Quoted passage »
• • • • •
It shouldn't impact running jobs, all it should really do is impact
pending jobs as it will order them by their relative priority scores.
-Paul Edmon-
On 4/30/2021 12:39 PM, Walsh, Kevin wrote:
Hello everyone,
We wish to deploy "fair share" scheduling configuration and would like
to inquire if we should be aware of effects this might have on jobs
already running or already queued when the config is changed.
The proposed changes are from the example at
https://slurm.schedmd.com/archive/slurm-18.08.9/priority_multifactor.html#config
<https://slurm.schedmd.com/archive/slurm-18.08.9/priority_multifactor.html#config>
:
# Activate the Multi-factor Job Priority Plugin with decay
PriorityType=priority/multifactor
# 2 week half-life
PriorityDecayHalfLife=14-0
# The larger the job, the greater its job size priority.
• • • • •
Source excerpt »
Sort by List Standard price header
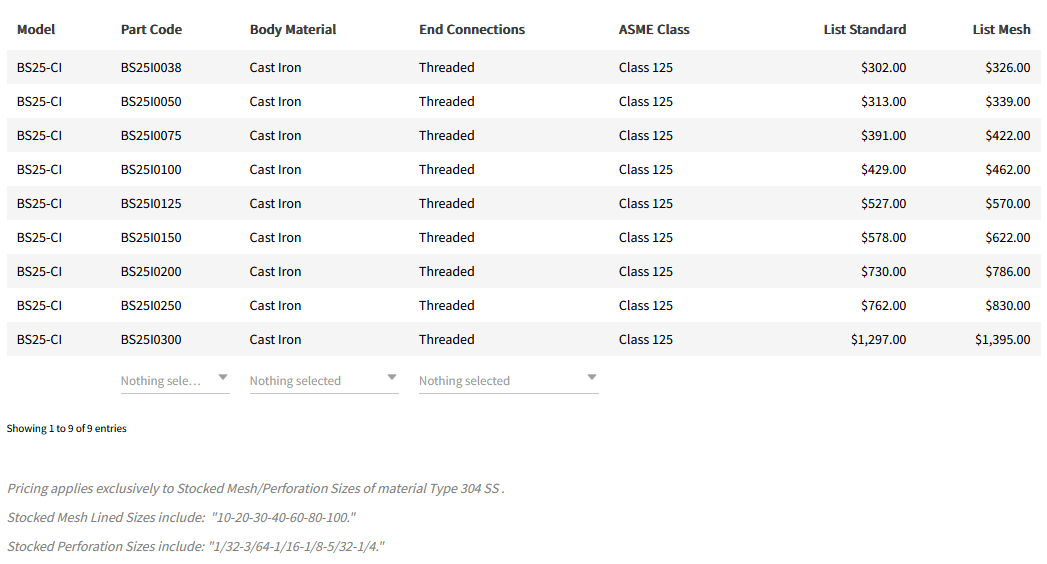1047x564 pixels. (x=864, y=30)
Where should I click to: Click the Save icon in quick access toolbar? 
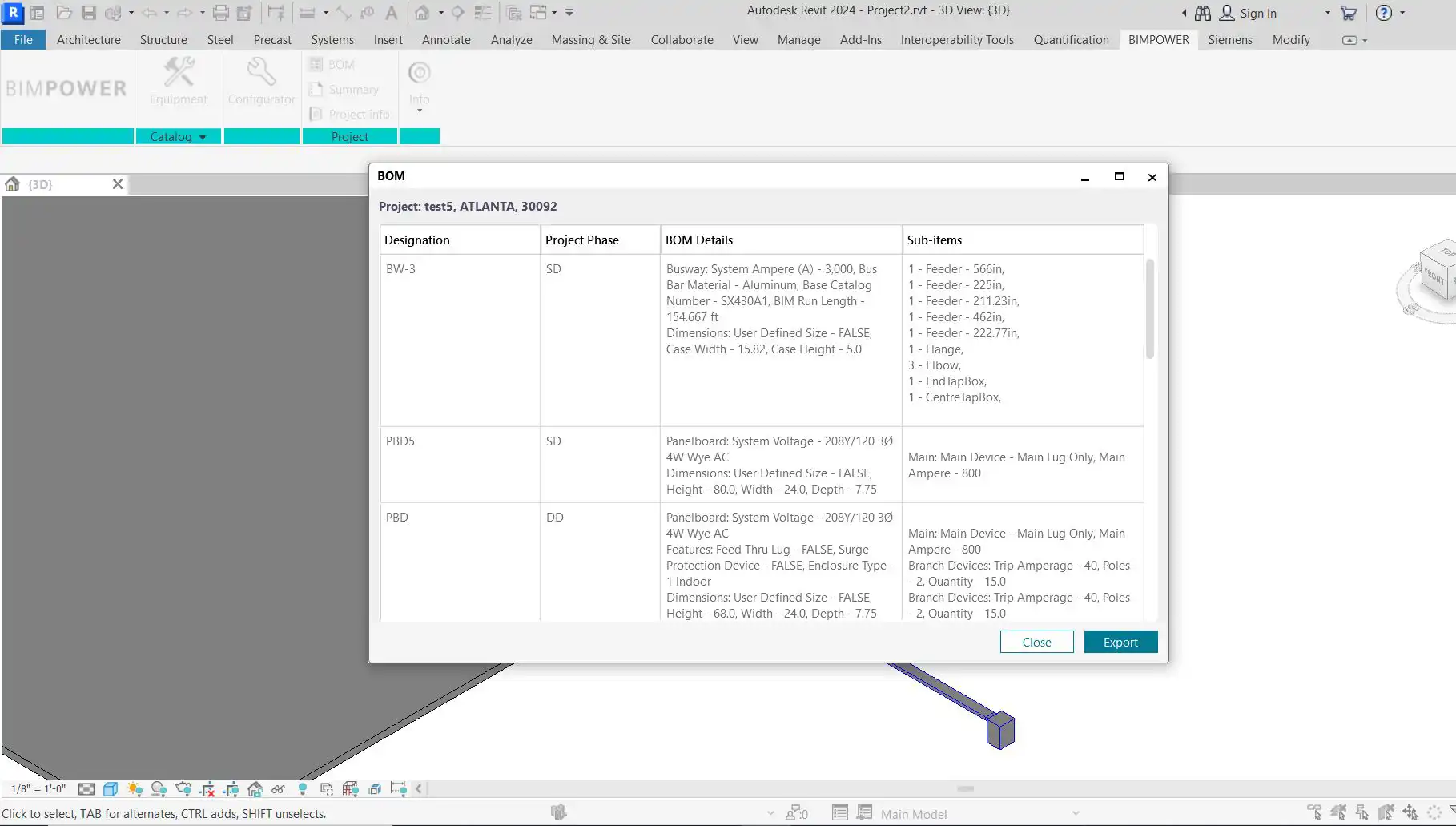[89, 13]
• • • • •
What to work on »
A – Answer these about the Slurm fair-share thread:
(i) Which jobs does the reply say the change should affect?
(ii) What half-life does the proposed configuration set for priority decay?
(iii) What value is given for PriorityType?
B – Repeat the Slurm fair-share thread word for word from "It shouldn't impact" to "config is changed.".
The data isn't needed for anything here.

Results for the exercise »
A –
(i) Pending jobs, which it will order by their relative priority scores.
(ii) 2 weeks (PriorityDecayHalfLife=14-0).
(iii) priority/multifactor

B –
It shouldn't impact running jobs, all it should really do is impact
pending jobs as it will order them by their relative priority scores.
-Paul Edmon-
On 4/30/2021 12:39 PM, Walsh, Kevin wrote:
Hello everyone,
We wish to deploy "fair share" scheduling configuration and would like
to inquire if we should be aware of effects this might have on jobs
already running or already queued when the config is changed.